Prevalência de deficiência auditiva em crianças com fissura palatina corrigida

Detalhes bibliográficos
Ano de defesa: 2025
Autor(a) principal: Miyashita, Débora Longo
Orientador(a): Não Informado pela instituição
Banca de defesa: Não Informado pela instituição
Tipo de documento: Dissertação
Tipo de acesso: Acesso aberto
Idioma: por
Instituição de defesa: Biblioteca Digitais de Teses e Dissertações da USP
Programa de Pós-Graduação: Não Informado pela instituição
Departamento: Não Informado pela instituição
País: Não Informado pela instituição
Palavras-chave em Português:
Link de acesso: https://www.teses.usp.br/teses/disponiveis/61/61132/tde-18092025-151504/
Resumo: Objetivo: Determinar a prevalência, tipo e grau de perda auditiva em crianças e adolescentes com fissura palatina corrigida cirurgicamente, e avaliar sua associação com fatores clínicos e cirúrgicos. Método: Estudo transversal retrospectivo realizado em centro de referência nacional para anomalias craniofaciais (HRAC/USP), com análise de 183 prontuários de pacientes entre 3 e 18 anos, com histórico de palatoplastia e registros audiológicos completos nos últimos 12 meses. A perda auditiva foi classificada por tipo (condutiva, neurossensorial ou mista) e grau (leve, moderado, severo, profundo). Os dados foram analisados por testes de proporções, qui-quadrado e ANOVA, com nível de significância de 5%. Resultados: A perda auditiva foi identificada em 21,8% dos pacientes, predominantemente do grau leve e tipo condutiva. A prevalência aumentou com a idade (33,3% em 13-18 anos), embora essa tendência não tenha sido estatisticamente significativa (p = 0,080). Não foi encontrada associação significativa entre o subtipo de fissura e a perda auditiva (p = 0,755).
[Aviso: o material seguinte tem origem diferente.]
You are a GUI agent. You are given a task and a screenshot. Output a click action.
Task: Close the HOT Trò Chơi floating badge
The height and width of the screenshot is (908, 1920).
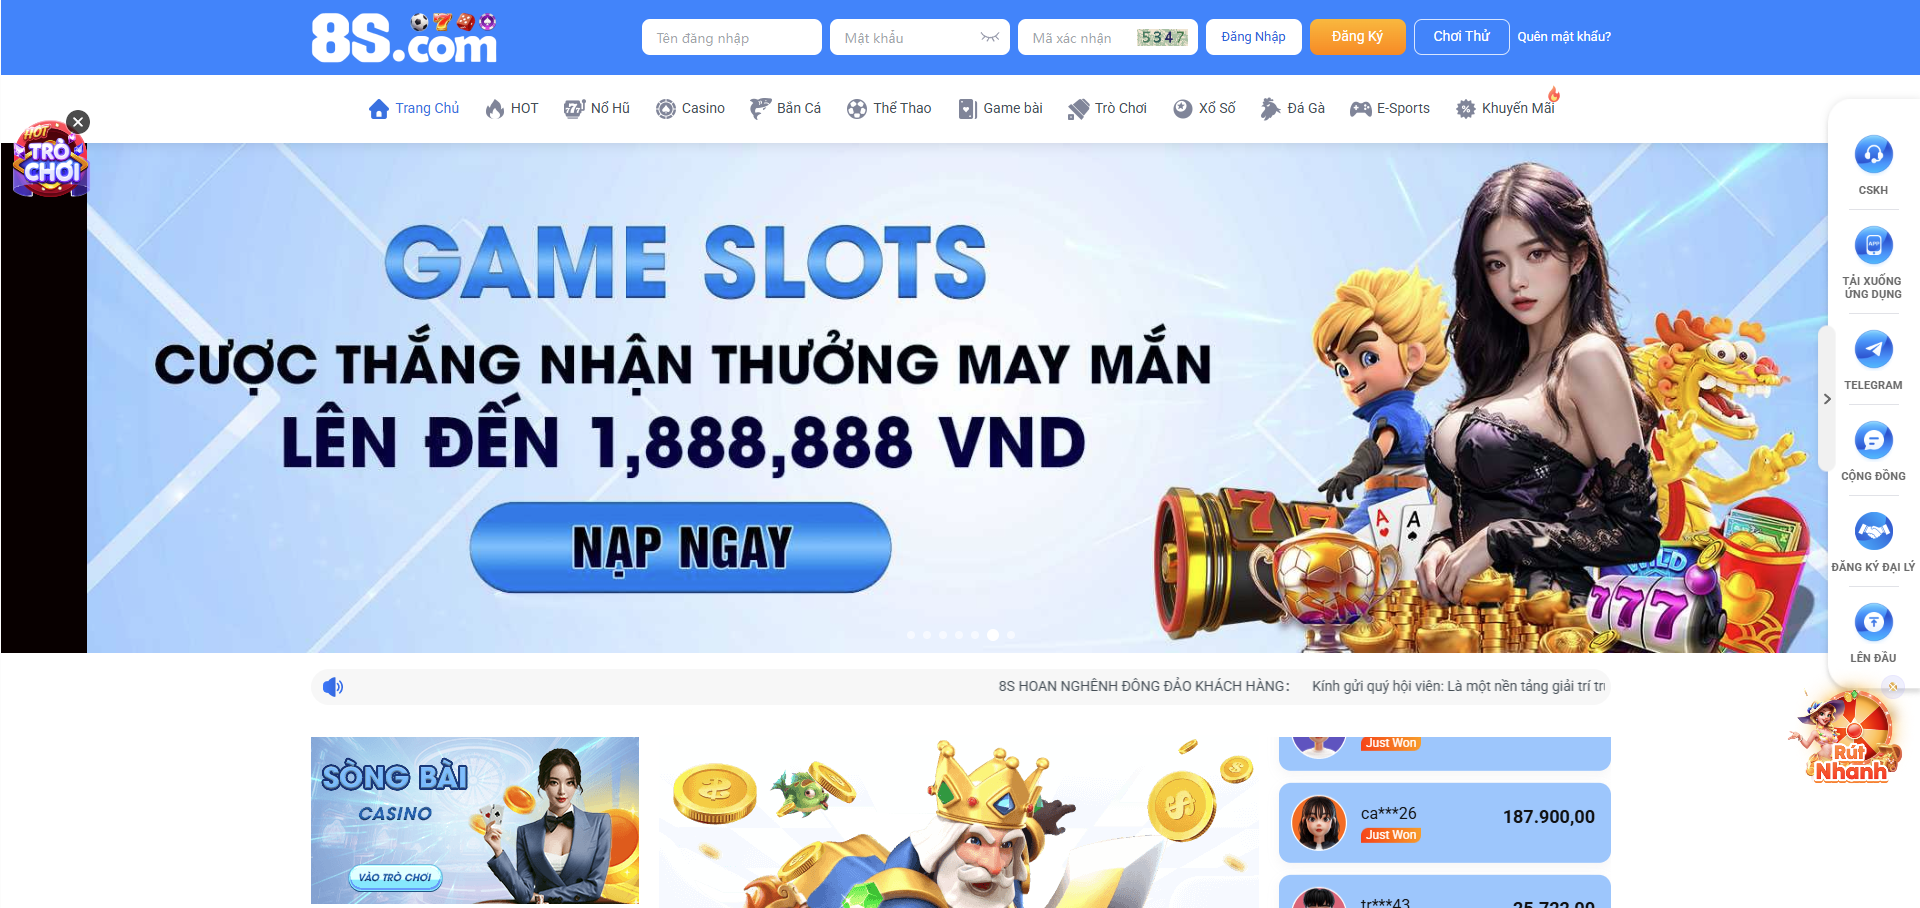click(x=78, y=122)
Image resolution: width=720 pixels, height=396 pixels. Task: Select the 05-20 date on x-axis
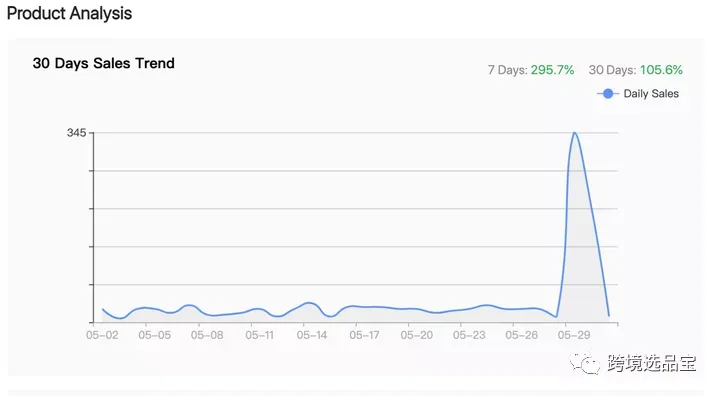tap(416, 335)
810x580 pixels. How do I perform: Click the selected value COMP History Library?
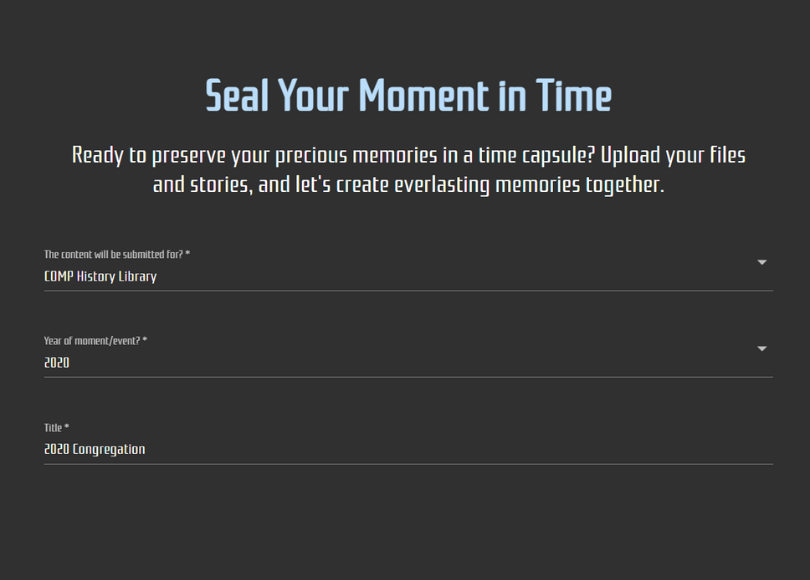100,277
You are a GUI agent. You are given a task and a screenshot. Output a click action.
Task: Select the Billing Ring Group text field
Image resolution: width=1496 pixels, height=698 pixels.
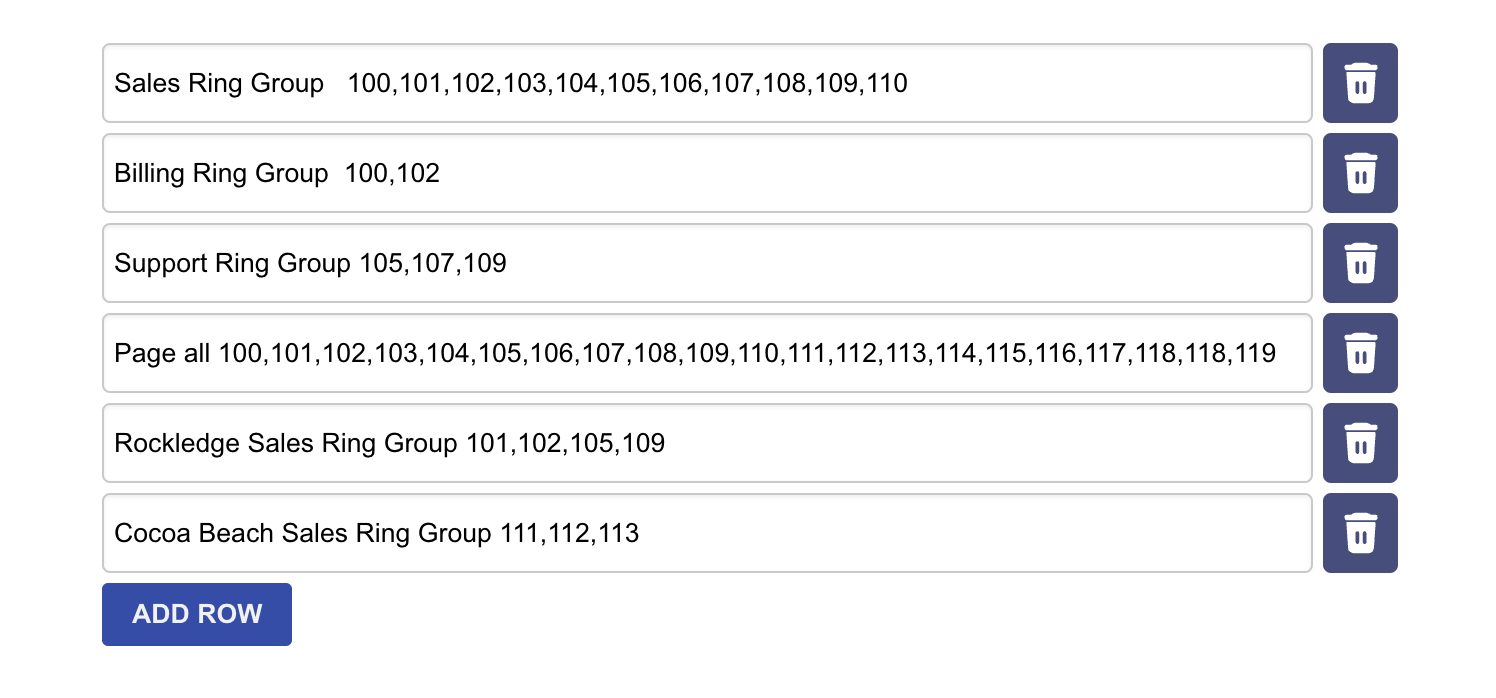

A técnica cirúrgica mostrou associação significativa (p = 0,008): a técnica de Furlow apresentou a menor prevalência (8,3%), em comparação com Sommerlad (16,7%) e Von Langenbeck (27,4%). Anormalidades timpanométricas (tipos B ou C) foram fortemente correlacionadas com a perda auditiva (43,8% vs. 10,9% com curvas tipo A). Conclusão. A perda auditiva é prevalente em pacientes com fissura palatina corrigida, especialmente do tipo condutivo. Técnicas cirúrgicas funcionais e o acompanhamento audiológico contínuo são cruciais para minimizar os impactos auditivos e de desenvolvimento a longo prazo.